[Records from a collection]
^^^^^^^^^^^^^^^^
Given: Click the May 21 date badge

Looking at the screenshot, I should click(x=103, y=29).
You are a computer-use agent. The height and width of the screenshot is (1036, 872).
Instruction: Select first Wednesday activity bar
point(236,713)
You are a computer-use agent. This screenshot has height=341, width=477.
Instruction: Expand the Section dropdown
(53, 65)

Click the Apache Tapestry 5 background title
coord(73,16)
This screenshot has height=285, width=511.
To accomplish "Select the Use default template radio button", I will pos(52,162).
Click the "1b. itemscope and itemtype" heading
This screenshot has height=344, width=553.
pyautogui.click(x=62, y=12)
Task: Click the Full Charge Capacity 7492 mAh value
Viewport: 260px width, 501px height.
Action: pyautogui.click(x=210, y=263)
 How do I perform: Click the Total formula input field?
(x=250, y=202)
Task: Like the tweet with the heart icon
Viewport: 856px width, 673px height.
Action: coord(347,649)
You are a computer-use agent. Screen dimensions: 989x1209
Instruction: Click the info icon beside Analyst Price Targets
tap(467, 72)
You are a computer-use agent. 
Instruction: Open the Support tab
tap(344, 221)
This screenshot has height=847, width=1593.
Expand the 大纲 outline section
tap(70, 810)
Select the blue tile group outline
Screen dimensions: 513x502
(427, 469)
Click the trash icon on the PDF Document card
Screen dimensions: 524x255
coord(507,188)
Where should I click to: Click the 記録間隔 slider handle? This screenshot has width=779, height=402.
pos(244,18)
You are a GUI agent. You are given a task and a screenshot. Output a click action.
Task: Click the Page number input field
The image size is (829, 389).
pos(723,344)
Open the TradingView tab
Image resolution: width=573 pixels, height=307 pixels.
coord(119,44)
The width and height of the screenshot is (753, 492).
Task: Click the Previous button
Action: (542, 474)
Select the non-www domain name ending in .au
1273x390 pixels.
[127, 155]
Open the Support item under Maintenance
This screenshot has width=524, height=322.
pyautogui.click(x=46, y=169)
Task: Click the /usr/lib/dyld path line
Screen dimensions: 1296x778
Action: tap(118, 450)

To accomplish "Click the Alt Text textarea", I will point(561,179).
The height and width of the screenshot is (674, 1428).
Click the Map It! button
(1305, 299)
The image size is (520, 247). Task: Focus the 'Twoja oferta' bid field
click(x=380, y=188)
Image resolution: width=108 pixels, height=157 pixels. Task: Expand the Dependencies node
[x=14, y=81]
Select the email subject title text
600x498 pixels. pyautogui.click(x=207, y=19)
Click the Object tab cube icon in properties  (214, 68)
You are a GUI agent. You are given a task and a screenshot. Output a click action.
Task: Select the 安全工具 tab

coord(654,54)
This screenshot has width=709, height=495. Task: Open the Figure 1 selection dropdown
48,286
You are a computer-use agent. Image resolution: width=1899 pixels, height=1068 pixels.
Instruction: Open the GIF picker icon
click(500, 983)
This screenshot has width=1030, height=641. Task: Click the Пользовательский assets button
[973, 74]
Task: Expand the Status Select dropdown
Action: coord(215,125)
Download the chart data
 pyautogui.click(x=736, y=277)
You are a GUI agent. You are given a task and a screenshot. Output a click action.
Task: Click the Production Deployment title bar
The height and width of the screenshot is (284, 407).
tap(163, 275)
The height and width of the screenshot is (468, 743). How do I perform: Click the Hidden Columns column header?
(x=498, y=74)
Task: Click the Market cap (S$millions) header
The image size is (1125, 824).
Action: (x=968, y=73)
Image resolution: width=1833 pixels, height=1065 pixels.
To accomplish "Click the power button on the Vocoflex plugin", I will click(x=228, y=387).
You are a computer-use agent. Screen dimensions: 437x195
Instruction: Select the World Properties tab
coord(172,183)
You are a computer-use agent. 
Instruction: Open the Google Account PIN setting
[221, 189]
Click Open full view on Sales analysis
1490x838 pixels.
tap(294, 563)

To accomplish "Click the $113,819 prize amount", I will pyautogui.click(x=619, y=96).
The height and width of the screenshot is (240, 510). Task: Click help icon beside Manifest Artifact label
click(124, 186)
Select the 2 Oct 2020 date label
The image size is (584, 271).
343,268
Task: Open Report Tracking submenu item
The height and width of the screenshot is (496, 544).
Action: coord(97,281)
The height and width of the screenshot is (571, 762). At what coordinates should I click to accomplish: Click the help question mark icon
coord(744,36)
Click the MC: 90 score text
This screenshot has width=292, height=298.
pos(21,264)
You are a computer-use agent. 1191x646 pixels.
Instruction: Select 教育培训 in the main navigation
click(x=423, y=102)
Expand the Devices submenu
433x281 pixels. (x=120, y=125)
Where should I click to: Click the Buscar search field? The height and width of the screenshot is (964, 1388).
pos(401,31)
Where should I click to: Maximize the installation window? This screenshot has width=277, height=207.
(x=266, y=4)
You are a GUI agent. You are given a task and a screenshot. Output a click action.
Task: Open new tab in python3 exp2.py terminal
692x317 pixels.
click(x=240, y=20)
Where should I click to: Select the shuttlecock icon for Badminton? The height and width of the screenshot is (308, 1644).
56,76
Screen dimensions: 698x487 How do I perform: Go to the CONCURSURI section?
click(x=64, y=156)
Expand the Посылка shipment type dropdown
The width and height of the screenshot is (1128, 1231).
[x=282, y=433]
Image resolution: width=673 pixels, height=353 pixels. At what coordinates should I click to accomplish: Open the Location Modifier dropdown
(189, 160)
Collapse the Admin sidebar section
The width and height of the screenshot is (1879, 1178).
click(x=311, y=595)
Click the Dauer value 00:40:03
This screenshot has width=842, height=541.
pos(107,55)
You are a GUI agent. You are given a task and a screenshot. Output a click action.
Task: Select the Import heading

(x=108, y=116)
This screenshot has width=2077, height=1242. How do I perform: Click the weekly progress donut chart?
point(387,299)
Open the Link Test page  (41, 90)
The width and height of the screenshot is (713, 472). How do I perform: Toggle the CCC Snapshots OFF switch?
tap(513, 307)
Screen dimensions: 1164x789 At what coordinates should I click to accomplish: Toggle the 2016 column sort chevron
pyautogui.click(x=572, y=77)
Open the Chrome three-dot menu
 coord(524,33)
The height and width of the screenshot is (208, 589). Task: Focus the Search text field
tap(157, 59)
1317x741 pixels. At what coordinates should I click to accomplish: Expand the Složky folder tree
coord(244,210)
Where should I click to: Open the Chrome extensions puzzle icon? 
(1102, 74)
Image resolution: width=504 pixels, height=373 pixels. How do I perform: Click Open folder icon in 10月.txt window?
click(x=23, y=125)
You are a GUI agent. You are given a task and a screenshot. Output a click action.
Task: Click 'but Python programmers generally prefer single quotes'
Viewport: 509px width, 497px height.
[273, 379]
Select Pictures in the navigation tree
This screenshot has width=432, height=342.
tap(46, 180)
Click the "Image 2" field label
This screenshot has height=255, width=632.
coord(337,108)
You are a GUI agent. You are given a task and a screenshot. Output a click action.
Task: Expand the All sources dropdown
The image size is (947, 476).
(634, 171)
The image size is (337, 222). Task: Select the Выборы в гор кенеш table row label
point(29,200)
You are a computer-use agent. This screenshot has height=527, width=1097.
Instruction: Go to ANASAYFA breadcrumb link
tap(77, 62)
^^^^^^^^^^^^^^^^
GIVEN TASK:
Rewrite the lines, putting "desktop agent" wherever "computer-use agent" occurs and leaving every other word unchanged.

TASK RESPONSE:
Given: Click the May 21 date badge

Looking at the screenshot, I should click(x=103, y=29).
You are a desktop agent. The height and width of the screenshot is (1036, 872).
Instruction: Select first Wednesday activity bar
point(236,713)
You are a desktop agent. This screenshot has height=341, width=477.
Instruction: Expand the Section dropdown
(53, 65)

Click the Apache Tapestry 5 background title
coord(73,16)
This screenshot has height=285, width=511.
To accomplish "Select the Use default template radio button", I will pos(52,162).
Click the "1b. itemscope and itemtype" heading
This screenshot has height=344, width=553.
pyautogui.click(x=62, y=12)
Task: Click the Full Charge Capacity 7492 mAh value
Viewport: 260px width, 501px height.
Action: pyautogui.click(x=210, y=263)
 How do I perform: Click the Total formula input field?
(x=250, y=202)
Task: Like the tweet with the heart icon
Viewport: 856px width, 673px height.
Action: coord(347,649)
You are a desktop agent. Screen dimensions: 989x1209
Instruction: Click the info icon beside Analyst Price Targets
tap(467, 72)
You are a desktop agent. 
Instruction: Open the Support tab
tap(344, 221)
This screenshot has height=847, width=1593.
Expand the 大纲 outline section
tap(70, 810)
Select the blue tile group outline
Screen dimensions: 513x502
(427, 469)
Click the trash icon on the PDF Document card
Screen dimensions: 524x255
coord(507,188)
Where should I click to: Click the 記録間隔 slider handle? This screenshot has width=779, height=402.
pos(244,18)
You are a GUI agent. You are given a task and a screenshot. Output a click action.
Task: Click the Page number input field
The image size is (829, 389).
pos(723,344)
Open the TradingView tab
Image resolution: width=573 pixels, height=307 pixels.
coord(119,44)
The width and height of the screenshot is (753, 492).
Task: Click the Previous button
Action: (542, 474)
Select the non-www domain name ending in .au
1273x390 pixels.
[127, 155]
Open the Support item under Maintenance
This screenshot has width=524, height=322.
pyautogui.click(x=46, y=169)
Task: Click the /usr/lib/dyld path line
Screen dimensions: 1296x778
Action: tap(118, 450)

To accomplish "Click the Alt Text textarea", I will point(561,179).
The height and width of the screenshot is (674, 1428).
Click the Map It! button
(1305, 299)
The image size is (520, 247). Task: Focus the 'Twoja oferta' bid field
click(x=380, y=188)
Image resolution: width=108 pixels, height=157 pixels. Task: Expand the Dependencies node
[x=14, y=81]
Select the email subject title text
600x498 pixels. pyautogui.click(x=207, y=19)
Click the Object tab cube icon in properties  (214, 68)
You are a GUI agent. You are given a task and a screenshot. Output a click action.
Task: Select the 安全工具 tab

coord(654,54)
This screenshot has width=709, height=495. Task: Open the Figure 1 selection dropdown
48,286
You are a desktop agent. Image resolution: width=1899 pixels, height=1068 pixels.
Instruction: Open the GIF picker icon
click(500, 983)
This screenshot has width=1030, height=641. Task: Click the Пользовательский assets button
[973, 74]
Task: Expand the Status Select dropdown
Action: coord(215,125)
Download the chart data
 pyautogui.click(x=736, y=277)
You are a GUI agent. You are given a task and a screenshot. Output a click action.
Task: Click the Production Deployment title bar
The height and width of the screenshot is (284, 407).
tap(163, 275)
The height and width of the screenshot is (468, 743). How do I perform: Click the Hidden Columns column header?
(x=498, y=74)
Task: Click the Market cap (S$millions) header
The image size is (1125, 824).
Action: (x=968, y=73)
Image resolution: width=1833 pixels, height=1065 pixels.
To accomplish "Click the power button on the Vocoflex plugin", I will click(x=228, y=387).
You are a desktop agent. Screen dimensions: 437x195
Instruction: Select the World Properties tab
coord(172,183)
You are a desktop agent. 
Instruction: Open the Google Account PIN setting
[221, 189]
Click Open full view on Sales analysis
1490x838 pixels.
tap(294, 563)

To accomplish "Click the $113,819 prize amount", I will pyautogui.click(x=619, y=96).
The height and width of the screenshot is (240, 510). Task: Click help icon beside Manifest Artifact label
click(124, 186)
Select the 2 Oct 2020 date label
The image size is (584, 271).
343,268
Task: Open Report Tracking submenu item
The height and width of the screenshot is (496, 544).
Action: coord(97,281)
The height and width of the screenshot is (571, 762). At what coordinates should I click to accomplish: Click the help question mark icon
coord(744,36)
Click the MC: 90 score text
This screenshot has width=292, height=298.
pos(21,264)
You are a desktop agent. 1191x646 pixels.
Instruction: Select 教育培训 in the main navigation
click(x=423, y=102)
Expand the Devices submenu
433x281 pixels. (x=120, y=125)
Where should I click to: Click the Buscar search field? The height and width of the screenshot is (964, 1388).
pos(401,31)
Where should I click to: Maximize the installation window? This screenshot has width=277, height=207.
(x=266, y=4)
You are a GUI agent. You are given a task and a screenshot. Output a click action.
Task: Open new tab in python3 exp2.py terminal
692x317 pixels.
click(x=240, y=20)
Where should I click to: Select the shuttlecock icon for Badminton? The height and width of the screenshot is (308, 1644).
56,76
Screen dimensions: 698x487 How do I perform: Go to the CONCURSURI section?
click(x=64, y=156)
Expand the Посылка shipment type dropdown
The width and height of the screenshot is (1128, 1231).
[x=282, y=433]
Image resolution: width=673 pixels, height=353 pixels. At what coordinates should I click to accomplish: Open the Location Modifier dropdown
(189, 160)
Collapse the Admin sidebar section
The width and height of the screenshot is (1879, 1178).
click(x=311, y=595)
Click the Dauer value 00:40:03
This screenshot has width=842, height=541.
pos(107,55)
You are a GUI agent. You are given a task and a screenshot. Output a click action.
Task: Select the Import heading

(x=108, y=116)
This screenshot has width=2077, height=1242. How do I perform: Click the weekly progress donut chart?
point(387,299)
Open the Link Test page  (41, 90)
The width and height of the screenshot is (713, 472). How do I perform: Toggle the CCC Snapshots OFF switch?
tap(513, 307)
Screen dimensions: 1164x789 At what coordinates should I click to accomplish: Toggle the 2016 column sort chevron
pyautogui.click(x=572, y=77)
Open the Chrome three-dot menu
 coord(524,33)
The height and width of the screenshot is (208, 589). Task: Focus the Search text field
tap(157, 59)
1317x741 pixels. At what coordinates should I click to accomplish: Expand the Složky folder tree
coord(244,210)
Where should I click to: Open the Chrome extensions puzzle icon? 
(1102, 74)
Image resolution: width=504 pixels, height=373 pixels. How do I perform: Click Open folder icon in 10月.txt window?
click(x=23, y=125)
You are a GUI agent. You are given a task and a screenshot. Output a click action.
Task: Click 'but Python programmers generally prefer single quotes'
Viewport: 509px width, 497px height.
[273, 379]
Select Pictures in the navigation tree
This screenshot has width=432, height=342.
tap(46, 180)
Click the "Image 2" field label
This screenshot has height=255, width=632.
coord(337,108)
You are a GUI agent. You are given a task and a screenshot. Output a click action.
Task: Expand the All sources dropdown
The image size is (947, 476).
(634, 171)
The image size is (337, 222). Task: Select the Выборы в гор кенеш table row label
point(29,200)
You are a desktop agent. This screenshot has height=527, width=1097.
Instruction: Go to ANASAYFA breadcrumb link
tap(77, 62)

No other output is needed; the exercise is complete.